取り組む課題 >> 「Viewport: 792px width, 1512px height.」を含む行からリストの最後までの各行を、1行を1つの文字列とするJSONのリストに書き直してください。空行は含めないでください。

テキストと要素を探すためのリスト >>
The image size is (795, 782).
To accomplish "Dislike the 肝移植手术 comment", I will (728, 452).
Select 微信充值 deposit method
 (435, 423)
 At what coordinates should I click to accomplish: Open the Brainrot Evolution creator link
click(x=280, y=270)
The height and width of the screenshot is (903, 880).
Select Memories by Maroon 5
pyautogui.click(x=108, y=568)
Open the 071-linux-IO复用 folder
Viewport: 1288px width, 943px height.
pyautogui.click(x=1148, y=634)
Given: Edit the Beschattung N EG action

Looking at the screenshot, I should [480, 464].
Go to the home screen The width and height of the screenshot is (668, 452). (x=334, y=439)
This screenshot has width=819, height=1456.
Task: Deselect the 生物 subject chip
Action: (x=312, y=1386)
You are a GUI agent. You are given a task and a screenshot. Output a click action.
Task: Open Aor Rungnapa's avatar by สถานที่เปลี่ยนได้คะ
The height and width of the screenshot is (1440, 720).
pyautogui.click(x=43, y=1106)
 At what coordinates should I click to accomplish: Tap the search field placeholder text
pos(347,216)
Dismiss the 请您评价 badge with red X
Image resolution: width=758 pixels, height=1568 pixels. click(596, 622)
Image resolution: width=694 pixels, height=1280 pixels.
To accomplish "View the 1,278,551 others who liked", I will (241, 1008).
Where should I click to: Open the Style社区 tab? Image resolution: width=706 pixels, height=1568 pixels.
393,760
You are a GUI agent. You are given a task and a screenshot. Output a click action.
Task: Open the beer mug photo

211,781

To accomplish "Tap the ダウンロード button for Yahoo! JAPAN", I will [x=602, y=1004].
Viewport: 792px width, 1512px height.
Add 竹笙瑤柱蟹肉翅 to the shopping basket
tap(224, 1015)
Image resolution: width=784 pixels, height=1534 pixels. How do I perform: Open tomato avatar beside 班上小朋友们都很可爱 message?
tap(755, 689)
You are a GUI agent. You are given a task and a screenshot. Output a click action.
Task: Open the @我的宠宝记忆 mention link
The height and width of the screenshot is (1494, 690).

練習の解答 >>
[
  "Viewport: 792px width, 1512px height.",
  "Add 竹笙瑤柱蟹肉翅 to the shopping basket",
  "tap(224, 1015)",
  "Image resolution: width=784 pixels, height=1534 pixels. How do I perform: Open tomato avatar beside 班上小朋友们都很可爱 message?",
  "tap(755, 689)",
  "You are a GUI agent. You are given a task and a screenshot. Output a click action.",
  "Task: Open the @我的宠宝记忆 mention link",
  "The height and width of the screenshot is (1494, 690)."
]